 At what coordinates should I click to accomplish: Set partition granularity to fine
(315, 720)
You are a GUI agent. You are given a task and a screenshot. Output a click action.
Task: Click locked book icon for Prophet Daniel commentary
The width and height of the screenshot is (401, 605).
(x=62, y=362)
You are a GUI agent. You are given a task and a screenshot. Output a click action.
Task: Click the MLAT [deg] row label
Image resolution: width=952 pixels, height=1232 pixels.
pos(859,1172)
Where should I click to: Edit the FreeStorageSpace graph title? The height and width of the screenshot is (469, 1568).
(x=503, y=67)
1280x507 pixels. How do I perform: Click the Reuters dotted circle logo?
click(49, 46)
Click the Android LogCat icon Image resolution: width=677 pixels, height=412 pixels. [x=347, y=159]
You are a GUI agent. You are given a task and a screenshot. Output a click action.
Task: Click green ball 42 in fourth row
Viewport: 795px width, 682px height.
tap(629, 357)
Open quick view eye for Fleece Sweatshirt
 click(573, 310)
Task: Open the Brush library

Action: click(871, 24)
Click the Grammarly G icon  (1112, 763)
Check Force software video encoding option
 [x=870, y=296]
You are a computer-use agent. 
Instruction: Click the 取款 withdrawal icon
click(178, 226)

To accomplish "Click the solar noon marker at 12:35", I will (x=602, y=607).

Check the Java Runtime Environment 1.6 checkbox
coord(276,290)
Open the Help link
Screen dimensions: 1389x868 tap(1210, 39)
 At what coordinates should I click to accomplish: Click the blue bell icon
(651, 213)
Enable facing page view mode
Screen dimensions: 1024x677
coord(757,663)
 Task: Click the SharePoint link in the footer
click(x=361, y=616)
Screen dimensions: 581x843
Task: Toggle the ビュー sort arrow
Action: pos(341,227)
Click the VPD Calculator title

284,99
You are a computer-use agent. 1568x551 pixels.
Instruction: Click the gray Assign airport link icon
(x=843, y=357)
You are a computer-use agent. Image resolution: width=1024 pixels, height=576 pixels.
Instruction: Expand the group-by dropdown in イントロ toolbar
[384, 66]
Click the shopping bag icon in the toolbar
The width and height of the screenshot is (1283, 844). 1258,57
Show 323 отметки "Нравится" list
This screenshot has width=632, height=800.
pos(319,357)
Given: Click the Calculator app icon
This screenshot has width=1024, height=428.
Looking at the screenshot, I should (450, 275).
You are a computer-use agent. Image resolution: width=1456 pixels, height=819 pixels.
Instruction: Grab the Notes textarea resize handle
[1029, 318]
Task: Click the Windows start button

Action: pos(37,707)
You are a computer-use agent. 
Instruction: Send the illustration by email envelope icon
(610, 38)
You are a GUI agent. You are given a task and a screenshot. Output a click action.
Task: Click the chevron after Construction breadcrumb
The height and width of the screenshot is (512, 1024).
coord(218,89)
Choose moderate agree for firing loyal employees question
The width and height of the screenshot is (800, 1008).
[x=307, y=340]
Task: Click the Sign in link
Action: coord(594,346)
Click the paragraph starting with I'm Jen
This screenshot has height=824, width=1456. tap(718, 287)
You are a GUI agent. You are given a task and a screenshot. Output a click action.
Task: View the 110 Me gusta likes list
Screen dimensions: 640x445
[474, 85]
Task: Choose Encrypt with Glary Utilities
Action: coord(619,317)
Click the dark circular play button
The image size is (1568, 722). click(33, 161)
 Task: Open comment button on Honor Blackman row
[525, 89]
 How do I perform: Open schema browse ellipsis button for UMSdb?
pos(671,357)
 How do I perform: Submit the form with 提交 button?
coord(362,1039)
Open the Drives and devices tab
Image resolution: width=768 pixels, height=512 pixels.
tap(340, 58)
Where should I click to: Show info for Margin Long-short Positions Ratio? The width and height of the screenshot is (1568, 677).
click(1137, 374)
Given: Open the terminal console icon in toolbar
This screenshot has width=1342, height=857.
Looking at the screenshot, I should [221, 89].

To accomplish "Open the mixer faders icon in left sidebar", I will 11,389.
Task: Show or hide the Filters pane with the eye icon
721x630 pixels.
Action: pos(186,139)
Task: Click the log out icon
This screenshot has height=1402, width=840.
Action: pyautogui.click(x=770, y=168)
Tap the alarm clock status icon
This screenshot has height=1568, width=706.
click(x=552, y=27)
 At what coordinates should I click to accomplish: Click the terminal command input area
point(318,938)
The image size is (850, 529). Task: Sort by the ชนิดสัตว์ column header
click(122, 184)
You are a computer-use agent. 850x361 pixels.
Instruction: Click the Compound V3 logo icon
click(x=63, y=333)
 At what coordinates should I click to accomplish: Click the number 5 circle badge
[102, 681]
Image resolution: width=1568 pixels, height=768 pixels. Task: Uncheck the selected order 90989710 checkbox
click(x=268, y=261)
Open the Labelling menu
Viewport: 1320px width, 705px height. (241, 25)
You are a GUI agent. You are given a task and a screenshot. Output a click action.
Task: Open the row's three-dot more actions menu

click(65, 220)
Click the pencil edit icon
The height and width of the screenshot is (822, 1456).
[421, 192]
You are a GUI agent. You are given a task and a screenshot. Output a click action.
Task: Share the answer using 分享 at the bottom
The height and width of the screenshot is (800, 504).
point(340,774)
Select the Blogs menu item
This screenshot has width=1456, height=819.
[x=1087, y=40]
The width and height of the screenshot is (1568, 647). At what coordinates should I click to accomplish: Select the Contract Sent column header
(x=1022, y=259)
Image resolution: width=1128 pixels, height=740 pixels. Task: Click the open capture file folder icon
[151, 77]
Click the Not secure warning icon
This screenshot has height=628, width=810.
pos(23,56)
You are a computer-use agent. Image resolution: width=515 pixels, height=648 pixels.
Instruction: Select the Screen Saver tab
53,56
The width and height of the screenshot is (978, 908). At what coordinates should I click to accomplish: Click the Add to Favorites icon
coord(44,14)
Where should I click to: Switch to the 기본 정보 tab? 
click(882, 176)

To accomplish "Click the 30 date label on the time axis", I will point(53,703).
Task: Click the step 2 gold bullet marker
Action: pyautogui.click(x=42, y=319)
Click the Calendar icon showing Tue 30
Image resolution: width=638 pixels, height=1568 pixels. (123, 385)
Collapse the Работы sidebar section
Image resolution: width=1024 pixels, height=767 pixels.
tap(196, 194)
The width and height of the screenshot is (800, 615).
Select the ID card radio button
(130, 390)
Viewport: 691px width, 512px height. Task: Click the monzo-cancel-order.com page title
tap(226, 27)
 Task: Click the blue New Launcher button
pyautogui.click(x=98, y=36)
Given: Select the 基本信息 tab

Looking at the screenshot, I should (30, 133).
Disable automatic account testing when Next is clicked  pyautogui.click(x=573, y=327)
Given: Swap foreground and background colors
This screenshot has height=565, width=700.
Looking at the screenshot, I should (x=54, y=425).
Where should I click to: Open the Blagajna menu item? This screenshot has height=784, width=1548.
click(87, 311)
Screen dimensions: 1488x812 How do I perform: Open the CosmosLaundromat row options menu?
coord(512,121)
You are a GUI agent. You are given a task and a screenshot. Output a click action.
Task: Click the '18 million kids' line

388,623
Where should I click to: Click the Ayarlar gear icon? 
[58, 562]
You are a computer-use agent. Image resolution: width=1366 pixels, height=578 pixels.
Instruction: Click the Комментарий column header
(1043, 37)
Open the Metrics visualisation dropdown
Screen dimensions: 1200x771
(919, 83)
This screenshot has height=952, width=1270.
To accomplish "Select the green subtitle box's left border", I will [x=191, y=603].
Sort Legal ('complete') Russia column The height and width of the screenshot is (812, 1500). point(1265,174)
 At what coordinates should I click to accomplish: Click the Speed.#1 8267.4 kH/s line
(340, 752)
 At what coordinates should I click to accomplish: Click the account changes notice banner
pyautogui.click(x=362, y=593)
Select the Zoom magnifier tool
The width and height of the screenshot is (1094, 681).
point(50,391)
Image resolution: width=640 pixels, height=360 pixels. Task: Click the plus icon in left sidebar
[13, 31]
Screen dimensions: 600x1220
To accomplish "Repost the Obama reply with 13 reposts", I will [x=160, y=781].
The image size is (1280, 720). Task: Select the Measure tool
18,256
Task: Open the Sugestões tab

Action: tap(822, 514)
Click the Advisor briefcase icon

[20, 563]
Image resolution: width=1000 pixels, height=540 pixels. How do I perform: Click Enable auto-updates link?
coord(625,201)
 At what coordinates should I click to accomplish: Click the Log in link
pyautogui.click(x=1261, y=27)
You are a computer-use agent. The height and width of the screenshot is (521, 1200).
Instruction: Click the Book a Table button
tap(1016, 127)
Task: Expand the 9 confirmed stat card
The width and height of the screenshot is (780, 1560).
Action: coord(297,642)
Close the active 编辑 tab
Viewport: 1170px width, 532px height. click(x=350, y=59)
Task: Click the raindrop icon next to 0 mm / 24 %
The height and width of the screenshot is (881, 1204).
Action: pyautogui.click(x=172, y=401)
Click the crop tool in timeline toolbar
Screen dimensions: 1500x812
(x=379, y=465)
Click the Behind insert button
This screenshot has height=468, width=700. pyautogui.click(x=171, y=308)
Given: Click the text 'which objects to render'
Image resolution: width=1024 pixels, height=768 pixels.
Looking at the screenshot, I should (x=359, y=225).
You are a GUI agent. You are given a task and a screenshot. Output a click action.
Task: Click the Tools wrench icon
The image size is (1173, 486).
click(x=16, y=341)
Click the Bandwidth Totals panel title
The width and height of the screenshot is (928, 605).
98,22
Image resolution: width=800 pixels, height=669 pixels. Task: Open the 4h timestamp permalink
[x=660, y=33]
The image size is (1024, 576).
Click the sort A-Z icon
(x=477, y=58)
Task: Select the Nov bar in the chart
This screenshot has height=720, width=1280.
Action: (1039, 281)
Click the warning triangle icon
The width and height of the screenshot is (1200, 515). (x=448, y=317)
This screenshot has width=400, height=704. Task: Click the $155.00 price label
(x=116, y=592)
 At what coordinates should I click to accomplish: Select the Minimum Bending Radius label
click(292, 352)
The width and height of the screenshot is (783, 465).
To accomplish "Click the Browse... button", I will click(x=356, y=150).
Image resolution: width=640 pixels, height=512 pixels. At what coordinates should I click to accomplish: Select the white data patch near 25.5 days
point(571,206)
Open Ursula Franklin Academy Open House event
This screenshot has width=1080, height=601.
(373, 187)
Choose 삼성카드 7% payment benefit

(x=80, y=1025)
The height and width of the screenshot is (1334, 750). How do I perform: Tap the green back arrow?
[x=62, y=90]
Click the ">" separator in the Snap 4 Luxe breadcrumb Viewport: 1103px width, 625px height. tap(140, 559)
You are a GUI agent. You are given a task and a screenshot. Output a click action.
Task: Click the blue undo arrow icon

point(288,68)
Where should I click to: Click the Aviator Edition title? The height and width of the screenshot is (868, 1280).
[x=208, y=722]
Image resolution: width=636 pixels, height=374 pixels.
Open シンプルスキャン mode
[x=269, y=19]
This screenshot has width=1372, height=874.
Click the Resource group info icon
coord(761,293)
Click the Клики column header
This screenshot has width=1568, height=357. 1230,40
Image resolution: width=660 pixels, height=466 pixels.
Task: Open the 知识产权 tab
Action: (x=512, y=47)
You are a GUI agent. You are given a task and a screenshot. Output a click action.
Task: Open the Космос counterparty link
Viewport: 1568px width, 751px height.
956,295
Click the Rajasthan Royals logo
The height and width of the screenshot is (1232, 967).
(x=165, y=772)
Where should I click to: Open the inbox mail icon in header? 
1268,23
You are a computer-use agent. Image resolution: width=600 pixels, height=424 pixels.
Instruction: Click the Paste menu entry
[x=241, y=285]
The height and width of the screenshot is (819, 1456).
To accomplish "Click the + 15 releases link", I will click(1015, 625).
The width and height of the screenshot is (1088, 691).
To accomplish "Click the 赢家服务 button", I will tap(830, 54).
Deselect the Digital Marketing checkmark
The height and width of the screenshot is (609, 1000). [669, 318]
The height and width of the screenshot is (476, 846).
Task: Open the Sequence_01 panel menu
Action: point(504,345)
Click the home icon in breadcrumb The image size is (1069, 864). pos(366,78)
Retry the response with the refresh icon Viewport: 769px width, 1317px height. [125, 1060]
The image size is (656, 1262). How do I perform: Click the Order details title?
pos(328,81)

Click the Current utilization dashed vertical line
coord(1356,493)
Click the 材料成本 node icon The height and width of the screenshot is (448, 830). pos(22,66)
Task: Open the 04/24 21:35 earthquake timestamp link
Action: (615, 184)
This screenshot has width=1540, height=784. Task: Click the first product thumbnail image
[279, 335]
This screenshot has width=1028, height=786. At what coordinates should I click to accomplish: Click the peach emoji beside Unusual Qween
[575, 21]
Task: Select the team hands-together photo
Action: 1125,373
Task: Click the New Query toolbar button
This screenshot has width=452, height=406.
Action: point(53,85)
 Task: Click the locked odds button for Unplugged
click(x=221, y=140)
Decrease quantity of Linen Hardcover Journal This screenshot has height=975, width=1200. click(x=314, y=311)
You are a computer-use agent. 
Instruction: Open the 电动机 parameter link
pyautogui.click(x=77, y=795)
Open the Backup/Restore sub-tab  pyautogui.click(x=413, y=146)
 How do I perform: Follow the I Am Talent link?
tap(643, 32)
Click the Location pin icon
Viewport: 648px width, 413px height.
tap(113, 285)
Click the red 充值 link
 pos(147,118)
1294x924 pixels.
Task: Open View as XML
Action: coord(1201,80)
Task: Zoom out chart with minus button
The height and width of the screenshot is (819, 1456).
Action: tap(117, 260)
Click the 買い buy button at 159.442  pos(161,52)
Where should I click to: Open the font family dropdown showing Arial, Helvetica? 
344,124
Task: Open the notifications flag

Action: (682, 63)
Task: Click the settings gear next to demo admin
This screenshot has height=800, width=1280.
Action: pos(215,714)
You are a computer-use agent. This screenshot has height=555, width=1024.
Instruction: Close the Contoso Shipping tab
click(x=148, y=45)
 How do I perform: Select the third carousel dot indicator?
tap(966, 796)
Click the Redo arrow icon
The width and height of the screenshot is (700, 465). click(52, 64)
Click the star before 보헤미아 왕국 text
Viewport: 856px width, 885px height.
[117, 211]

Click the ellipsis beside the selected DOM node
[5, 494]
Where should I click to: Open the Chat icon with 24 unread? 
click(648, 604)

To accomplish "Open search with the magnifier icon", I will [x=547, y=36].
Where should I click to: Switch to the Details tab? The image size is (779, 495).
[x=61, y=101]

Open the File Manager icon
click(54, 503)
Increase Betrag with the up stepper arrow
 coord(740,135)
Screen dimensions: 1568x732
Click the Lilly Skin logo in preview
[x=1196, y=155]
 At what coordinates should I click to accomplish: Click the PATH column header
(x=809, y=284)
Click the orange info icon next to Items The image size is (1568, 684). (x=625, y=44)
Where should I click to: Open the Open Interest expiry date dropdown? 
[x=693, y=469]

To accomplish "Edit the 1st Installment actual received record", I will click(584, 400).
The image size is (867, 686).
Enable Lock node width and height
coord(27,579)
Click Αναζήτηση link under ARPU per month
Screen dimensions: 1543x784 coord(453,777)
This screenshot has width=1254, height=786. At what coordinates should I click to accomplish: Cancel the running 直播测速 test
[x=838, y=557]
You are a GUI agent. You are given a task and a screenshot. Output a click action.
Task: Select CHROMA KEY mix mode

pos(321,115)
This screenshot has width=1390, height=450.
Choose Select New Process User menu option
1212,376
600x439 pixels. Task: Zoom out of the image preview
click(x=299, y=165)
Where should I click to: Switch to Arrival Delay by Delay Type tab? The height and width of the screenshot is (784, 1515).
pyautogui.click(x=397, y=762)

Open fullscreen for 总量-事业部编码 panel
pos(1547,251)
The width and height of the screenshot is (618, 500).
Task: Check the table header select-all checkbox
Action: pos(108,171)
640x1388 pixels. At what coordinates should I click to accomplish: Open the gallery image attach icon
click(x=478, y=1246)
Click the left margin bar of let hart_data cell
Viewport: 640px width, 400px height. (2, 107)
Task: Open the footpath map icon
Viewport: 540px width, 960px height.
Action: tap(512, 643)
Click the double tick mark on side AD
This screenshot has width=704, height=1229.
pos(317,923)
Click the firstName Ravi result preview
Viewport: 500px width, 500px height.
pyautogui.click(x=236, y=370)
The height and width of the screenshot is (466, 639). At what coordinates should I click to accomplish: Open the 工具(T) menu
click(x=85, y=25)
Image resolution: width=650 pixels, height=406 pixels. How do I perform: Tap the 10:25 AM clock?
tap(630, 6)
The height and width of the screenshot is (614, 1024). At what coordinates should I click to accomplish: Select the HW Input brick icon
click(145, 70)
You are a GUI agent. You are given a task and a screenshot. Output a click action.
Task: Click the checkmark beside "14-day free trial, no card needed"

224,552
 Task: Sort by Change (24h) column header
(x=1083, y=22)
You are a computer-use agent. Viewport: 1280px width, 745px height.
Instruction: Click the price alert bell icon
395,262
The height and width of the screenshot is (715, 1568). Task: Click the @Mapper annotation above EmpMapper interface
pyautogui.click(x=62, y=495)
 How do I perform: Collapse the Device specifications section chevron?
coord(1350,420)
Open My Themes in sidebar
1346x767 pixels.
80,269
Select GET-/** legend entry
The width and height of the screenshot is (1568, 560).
= = = = = = =
_YOUR ASSIGNMENT_
Within the listing above, give again exactly every line from the line with "The image size is (850, 529)." through the line with "Click the pencil edit icon", both included, and no other line.

_EXERCISE ANSWER_
The image size is (850, 529). Task: Sort by the ชนิดสัตว์ column header
click(122, 184)
You are a computer-use agent. 850x361 pixels.
Instruction: Click the Compound V3 logo icon
click(x=63, y=333)
 At what coordinates should I click to accomplish: Click the number 5 circle badge
[102, 681]
Image resolution: width=1568 pixels, height=768 pixels. Task: Uncheck the selected order 90989710 checkbox
click(x=268, y=261)
Open the Labelling menu
Viewport: 1320px width, 705px height. (241, 25)
You are a GUI agent. You are given a task and a screenshot. Output a click action.
Task: Open the row's three-dot more actions menu

click(65, 220)
Click the pencil edit icon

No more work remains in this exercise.